TABLE 1.
Function | Type of bias assessed | Method (in brief) | Output | Dataset type | Additional data required |
---|---|---|---|---|---|
assessEnvBias | Environmental bias. Indicates whether the input data are likely to be sampled from the same portion of environmental space over time, or whether the data are sampled from a representative portion of environmental space in the spatial domain of interest | Reduces the dimensionality of environmental space using principal component analyses and maps the distribution of the data in this reduced environmental space | Maps of the distribution of the data on two user‐selected principal components of environmental space. Displayed as ellipses or points. One ellipse or set of points per period | Single or multispecies.

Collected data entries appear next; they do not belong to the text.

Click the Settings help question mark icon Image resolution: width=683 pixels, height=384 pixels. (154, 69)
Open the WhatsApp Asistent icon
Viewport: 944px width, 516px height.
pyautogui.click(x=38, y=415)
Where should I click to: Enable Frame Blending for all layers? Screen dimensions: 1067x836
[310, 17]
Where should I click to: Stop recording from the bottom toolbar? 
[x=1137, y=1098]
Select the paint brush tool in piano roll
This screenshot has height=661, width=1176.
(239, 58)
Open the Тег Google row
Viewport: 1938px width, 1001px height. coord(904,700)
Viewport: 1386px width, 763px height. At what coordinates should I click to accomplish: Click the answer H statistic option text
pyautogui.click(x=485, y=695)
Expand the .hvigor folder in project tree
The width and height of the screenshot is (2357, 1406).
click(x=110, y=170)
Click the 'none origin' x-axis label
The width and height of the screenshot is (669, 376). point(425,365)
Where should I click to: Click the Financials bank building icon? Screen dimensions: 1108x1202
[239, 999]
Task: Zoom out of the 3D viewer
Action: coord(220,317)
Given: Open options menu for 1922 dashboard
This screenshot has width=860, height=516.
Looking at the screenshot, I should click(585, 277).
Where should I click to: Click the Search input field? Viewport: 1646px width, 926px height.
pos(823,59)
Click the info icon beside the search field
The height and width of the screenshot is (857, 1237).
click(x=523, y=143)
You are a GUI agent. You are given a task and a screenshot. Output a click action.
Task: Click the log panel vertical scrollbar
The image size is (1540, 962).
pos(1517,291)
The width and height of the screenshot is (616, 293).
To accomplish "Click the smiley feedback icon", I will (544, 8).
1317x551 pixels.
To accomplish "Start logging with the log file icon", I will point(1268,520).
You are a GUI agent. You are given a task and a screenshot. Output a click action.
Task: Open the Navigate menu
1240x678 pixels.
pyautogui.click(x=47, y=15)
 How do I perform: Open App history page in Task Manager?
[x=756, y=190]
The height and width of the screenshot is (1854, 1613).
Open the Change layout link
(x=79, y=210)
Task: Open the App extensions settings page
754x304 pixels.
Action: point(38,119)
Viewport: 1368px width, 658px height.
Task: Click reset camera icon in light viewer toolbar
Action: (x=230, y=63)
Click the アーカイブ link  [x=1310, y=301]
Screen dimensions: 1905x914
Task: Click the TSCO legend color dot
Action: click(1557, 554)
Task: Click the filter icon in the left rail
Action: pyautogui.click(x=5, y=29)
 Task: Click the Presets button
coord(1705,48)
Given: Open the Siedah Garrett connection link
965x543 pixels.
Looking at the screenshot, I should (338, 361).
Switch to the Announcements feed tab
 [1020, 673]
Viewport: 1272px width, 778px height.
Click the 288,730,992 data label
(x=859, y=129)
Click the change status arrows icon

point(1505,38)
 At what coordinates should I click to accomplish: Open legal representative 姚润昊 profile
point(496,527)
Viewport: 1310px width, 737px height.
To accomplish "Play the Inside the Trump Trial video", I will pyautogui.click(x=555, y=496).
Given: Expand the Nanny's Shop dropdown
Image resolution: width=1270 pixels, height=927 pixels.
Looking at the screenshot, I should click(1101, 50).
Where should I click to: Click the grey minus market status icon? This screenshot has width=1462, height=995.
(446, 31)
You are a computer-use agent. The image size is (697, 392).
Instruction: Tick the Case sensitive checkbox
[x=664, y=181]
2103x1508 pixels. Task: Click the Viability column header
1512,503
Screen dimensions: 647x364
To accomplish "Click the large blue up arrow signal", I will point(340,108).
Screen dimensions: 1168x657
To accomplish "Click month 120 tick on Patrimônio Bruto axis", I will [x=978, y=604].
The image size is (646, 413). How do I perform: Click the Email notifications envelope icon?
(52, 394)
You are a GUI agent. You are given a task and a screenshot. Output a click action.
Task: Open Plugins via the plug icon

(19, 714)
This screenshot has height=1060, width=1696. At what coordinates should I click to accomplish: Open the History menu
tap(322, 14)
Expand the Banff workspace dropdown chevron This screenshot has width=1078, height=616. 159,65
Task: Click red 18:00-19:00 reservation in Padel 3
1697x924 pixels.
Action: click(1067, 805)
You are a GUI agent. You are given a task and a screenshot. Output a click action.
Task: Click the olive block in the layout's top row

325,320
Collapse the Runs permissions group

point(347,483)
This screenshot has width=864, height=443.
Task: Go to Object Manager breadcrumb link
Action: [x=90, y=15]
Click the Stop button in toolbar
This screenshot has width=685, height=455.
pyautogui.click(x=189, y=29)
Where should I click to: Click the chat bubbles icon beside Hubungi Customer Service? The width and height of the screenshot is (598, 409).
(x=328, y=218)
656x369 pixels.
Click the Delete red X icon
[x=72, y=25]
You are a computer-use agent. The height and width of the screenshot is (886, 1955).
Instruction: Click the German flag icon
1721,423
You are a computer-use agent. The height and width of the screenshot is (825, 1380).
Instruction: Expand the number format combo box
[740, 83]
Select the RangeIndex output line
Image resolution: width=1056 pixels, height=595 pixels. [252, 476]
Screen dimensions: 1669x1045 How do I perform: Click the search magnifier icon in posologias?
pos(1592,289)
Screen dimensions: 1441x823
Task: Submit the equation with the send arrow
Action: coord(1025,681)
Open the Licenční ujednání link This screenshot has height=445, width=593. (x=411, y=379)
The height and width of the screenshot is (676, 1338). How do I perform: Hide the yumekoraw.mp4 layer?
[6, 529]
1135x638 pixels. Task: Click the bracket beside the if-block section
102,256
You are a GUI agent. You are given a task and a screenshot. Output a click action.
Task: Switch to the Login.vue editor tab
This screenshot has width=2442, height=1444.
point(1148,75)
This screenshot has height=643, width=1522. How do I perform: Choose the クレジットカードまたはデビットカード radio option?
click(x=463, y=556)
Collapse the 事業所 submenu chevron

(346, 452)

Highly likely to indicate strong bias with one or a small number of species | Environmental data corresponding to each occurrence data point and, optionally, a background sample (e.g. a random sample from the domain of interest for inference) |
assessRarityBias | Indicates whether rare species are overrepresented in the data and whether the degree to which they are overrepresented changes over time | Measures the congruence of the number of times species have been recorded and their estimated commonness (range sizes). Drops records not identified to species level | Time series showing congruence in each period (correlation or r 2 from regression of the number of records on commonness) | Multispecies only | None |
assessRecordNumber | Identifies temporal variation in sampling intensity in the domain of interest | Sums the number of records in the dataset in each time period | Time series of counts | Single or multispecies | None |
assessSpatialBias | Indicates whether the data resemble a random distribution in the geographic space of interest for inference, and whether the extent to which the data resemble a random distribution change over time | Compares the average nearest neighbour distance of the data with the average nearest neighbour distances of simulated random distributions of the same density | Time series showing nearest neighbour index in each period | Single or multispecies. Highly likely to indicate strong bias with one or a small number of species | Raster layer indicating which areas fall inside the study extent |
assessSpatialCov | Indicates whether a representative portion of the spatial domain of interest has been sampled and whether the same portion of geographic space has been sampled over time | Maps the data in geographical space | Either multiple (gridded) maps showing the distribution of the data in each period, or one map showing the number of periods in which grid cells have been sampled | Single or multispecies | If the input data are not on WGS84 coordinate reference system, then any country or political boundaries that the user requires to be superimposed on the resultant plots must be supplied |
assessSpeciesID | Taxonomic resolution and whether it changes over time | Calculates proportions or counts of records identified to species level | Time series of proportions or counts | Multispecies only | None |
assessSpeciesNumber | Taxonomic coverage and how it changes over time | Sums the number of species recorded in each time period. Drops records not identified to species level | Time series of counts | Multispecies only | None |
Note that users can opt to split the data into multiple time periods; in this case all functions are temporally explicit and hence provide information on temporal variation in some characteristic of the data. See the worked example in the main text for more details of each function.